In both sectors thousands of penguins arrive every year to nest and you can learn about their habits and observe the development of their young.
In the Isla Carlos III (Carlos III Island) on the other hand we find the Francisco Coloane National Park, dedicated to humpback whales that swim in the waters of the Estrecho de Magallanes to finish their trip in Antarctic waters.
Because of this, we cannot fail to mention the ultimate destination in the south of Chile which is Chilean Antarctic Territory. It is located more than 900 kilometers away from Punta Arenas. Several cruise ships sail from its dock to go into the cold waters of the Antarctic, which is composed of the South Shetland Islands, the Antarctic Peninsula, among other territories.
Note, that in the Chilean Antarctic Peninsula a great quantity of international bases is located, because of the favorable weather conditions found in this area.
Punta Arenas has all the amenities of a modern city, with money exchange offices, ATM's and credit cards that are accepted in almost all shops. It is notable for the presence of a tax free zone where you can buy products at economical prices. It also has a large car fleet.
In Punta Arenas the public transportation is mainly through colectivos. It also has a bus service to that move by natural compressed gas known as Movigas, delivering the city an international standard.

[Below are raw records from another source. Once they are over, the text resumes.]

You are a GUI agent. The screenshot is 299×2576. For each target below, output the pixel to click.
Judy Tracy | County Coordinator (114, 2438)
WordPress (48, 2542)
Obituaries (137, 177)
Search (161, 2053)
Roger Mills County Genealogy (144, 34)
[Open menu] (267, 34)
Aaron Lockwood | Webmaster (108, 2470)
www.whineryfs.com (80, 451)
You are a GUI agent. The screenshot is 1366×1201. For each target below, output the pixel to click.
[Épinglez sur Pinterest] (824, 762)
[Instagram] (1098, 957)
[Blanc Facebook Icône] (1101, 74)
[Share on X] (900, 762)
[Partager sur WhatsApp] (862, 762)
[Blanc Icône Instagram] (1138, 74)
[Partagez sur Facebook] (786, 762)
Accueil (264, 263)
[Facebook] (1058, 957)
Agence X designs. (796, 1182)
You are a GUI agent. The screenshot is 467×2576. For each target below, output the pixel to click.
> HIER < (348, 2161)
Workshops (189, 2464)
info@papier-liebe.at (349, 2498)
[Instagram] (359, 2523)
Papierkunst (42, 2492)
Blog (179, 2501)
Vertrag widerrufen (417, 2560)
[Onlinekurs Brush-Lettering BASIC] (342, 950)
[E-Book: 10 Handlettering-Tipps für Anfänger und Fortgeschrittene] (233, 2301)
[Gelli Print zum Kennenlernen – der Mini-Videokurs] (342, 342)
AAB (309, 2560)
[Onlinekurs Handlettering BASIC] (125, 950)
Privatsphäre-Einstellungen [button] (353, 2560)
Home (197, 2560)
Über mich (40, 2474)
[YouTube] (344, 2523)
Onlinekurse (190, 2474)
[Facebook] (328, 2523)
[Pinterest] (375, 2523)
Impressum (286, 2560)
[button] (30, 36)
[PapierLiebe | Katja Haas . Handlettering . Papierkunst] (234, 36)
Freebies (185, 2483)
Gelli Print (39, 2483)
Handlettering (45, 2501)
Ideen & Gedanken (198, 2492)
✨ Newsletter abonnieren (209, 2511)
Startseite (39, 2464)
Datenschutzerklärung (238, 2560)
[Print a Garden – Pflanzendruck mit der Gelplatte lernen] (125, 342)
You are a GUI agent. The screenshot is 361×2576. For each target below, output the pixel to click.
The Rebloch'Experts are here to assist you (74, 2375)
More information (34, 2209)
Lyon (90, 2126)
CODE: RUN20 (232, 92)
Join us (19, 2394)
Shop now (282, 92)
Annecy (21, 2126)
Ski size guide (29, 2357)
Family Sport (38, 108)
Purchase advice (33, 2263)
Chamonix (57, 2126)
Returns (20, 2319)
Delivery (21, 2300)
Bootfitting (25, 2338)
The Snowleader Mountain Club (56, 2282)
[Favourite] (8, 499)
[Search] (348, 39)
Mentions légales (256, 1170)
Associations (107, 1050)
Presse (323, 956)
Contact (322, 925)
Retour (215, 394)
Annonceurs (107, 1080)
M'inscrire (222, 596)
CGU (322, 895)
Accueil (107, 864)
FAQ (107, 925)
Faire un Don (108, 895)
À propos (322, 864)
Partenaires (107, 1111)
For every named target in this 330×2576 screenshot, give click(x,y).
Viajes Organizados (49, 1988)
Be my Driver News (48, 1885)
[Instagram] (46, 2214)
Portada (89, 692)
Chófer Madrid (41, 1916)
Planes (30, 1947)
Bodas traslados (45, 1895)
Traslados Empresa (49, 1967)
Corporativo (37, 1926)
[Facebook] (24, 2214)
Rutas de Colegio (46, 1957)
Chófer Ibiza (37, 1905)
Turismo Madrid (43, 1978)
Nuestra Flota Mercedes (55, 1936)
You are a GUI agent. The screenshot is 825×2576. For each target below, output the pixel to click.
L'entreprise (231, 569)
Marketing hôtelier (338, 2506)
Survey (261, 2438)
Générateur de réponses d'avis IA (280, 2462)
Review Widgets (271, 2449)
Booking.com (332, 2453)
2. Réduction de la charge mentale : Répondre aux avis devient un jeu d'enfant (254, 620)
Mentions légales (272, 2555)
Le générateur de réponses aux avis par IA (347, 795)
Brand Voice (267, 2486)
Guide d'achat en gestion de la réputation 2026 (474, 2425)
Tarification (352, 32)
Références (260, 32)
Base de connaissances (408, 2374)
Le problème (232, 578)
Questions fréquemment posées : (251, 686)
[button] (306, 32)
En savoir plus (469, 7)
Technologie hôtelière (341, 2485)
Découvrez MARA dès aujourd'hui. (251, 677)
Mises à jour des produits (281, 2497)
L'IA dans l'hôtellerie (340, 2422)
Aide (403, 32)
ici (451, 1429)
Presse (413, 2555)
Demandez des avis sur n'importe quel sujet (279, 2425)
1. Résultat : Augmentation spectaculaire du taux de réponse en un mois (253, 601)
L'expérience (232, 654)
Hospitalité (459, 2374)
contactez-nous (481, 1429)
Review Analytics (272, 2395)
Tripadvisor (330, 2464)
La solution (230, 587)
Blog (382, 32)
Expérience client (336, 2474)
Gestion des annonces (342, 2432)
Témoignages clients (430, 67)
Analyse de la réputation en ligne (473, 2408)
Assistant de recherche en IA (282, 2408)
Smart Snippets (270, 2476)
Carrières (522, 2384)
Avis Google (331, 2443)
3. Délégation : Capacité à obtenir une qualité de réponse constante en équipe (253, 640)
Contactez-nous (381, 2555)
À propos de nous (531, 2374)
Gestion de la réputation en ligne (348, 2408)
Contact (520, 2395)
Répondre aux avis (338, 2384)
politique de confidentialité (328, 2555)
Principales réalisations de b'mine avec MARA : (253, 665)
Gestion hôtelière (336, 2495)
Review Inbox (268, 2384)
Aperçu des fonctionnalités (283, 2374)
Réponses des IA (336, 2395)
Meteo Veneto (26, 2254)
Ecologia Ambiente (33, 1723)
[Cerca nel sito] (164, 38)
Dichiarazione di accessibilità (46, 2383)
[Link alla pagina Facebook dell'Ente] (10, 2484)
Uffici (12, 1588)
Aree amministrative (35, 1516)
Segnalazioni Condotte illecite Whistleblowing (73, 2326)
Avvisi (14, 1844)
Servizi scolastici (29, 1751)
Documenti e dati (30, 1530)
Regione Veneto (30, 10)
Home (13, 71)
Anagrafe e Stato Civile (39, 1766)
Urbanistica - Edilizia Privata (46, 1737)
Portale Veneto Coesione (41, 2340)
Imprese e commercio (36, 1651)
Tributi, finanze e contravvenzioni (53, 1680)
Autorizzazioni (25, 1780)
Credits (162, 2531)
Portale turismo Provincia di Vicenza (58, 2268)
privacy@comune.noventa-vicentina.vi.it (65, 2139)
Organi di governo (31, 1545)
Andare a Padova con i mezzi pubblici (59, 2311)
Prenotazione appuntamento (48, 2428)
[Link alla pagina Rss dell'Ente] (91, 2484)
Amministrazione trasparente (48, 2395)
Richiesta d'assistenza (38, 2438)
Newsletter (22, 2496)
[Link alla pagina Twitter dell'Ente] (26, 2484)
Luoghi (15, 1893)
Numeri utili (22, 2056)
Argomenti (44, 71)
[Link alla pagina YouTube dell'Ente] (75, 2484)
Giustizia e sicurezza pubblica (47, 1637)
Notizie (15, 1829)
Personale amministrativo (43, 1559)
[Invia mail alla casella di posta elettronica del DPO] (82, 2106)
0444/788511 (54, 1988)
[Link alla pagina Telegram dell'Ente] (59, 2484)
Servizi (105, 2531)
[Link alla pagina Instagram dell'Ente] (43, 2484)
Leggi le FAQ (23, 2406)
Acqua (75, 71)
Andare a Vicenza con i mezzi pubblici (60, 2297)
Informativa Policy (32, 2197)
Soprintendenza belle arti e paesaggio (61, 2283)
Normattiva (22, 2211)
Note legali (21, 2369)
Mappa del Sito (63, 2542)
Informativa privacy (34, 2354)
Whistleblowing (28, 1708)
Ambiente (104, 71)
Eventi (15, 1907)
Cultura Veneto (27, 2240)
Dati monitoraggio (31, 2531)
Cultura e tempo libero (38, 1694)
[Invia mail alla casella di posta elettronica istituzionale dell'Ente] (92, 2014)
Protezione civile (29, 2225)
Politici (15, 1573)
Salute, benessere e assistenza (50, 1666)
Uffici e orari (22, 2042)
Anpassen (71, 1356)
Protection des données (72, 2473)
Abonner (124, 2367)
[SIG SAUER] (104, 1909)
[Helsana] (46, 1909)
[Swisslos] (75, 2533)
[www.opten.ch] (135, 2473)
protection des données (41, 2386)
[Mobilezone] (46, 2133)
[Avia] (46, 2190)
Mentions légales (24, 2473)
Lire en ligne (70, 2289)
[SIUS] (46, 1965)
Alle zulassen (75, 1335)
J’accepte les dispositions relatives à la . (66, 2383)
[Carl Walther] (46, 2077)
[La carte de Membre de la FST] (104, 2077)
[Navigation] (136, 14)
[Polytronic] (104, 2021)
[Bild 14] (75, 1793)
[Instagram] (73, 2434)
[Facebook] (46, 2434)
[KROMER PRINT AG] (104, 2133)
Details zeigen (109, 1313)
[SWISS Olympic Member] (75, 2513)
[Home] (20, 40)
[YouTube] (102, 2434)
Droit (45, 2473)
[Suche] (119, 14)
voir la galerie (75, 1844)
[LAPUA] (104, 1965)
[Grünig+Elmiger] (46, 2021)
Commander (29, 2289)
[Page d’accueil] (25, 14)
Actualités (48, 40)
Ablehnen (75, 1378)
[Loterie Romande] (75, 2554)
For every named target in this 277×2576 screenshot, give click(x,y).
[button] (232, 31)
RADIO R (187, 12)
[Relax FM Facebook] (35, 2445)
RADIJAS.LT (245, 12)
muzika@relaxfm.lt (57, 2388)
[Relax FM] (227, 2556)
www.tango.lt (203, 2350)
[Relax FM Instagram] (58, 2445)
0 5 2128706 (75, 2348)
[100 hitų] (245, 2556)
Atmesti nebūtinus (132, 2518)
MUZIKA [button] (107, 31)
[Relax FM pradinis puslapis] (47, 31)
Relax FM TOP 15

It also has intercity buses that allow people to travel from Argentina to the cities of Puerto Montt and Castro, as well as to cities in Argentina such as Ushuaia and Río Gallegos.
To get to Punta Arenas the quickest way is by air, taking a domestic flight to the Carlos Ibáñez del Campo Airport, which is located 20 kilometers from the city. Here you can also perform some international connections with the Argentine cities of Ushuaia, Río Gallegos, the Falkland Islands, El Calafate, Rio Grande and others.
The telephone code of Punta Arenas and Tierra del Fuego is 61. To call from abroad, you must first dial the international code of Chile, which is 56, then the area code, 61, and finally the telephone number.
Where and what to eat
Like the whole area of the Chilean Patagonia and the southern end, one of the bases of its cuisine is the seafood. Fish such as southern hake, salmon, sea bass and eels; shellfish such as crabs, clams, oysters and snails are some of the ingredients found in major preparations.
These marine flavors mixed with tasty condiments like the case of snails al pilpil seasoned with garlic, red chili and olive oil, el chupe prepared with soaked bread, butter, milk and spices or baked or fried fish that are seasoned with different types of sauces.
Also, smoked salmon is the most famous, which is used to accompany meals as an ingredient in sandwiches, salads or appetizers.
Besides this, in the southernmost part of the country many different tyoes of meats are consumed, being the Magellan lamb the most famous recipe. Other preparations that are even more exotic are estofados (stews) of ostrich or guanaco.
The typical liquors in Tierra del Fuego and Punta Arenas are the Ona-cream, a delicious and warm preparation made with cognac, coffee liqueur and whipped cream, sweet and to warm up the body from the cold climate of this sector.
Drinks based on native fruits such as rhubarb, with a sour taste are prepared as well as calafeta.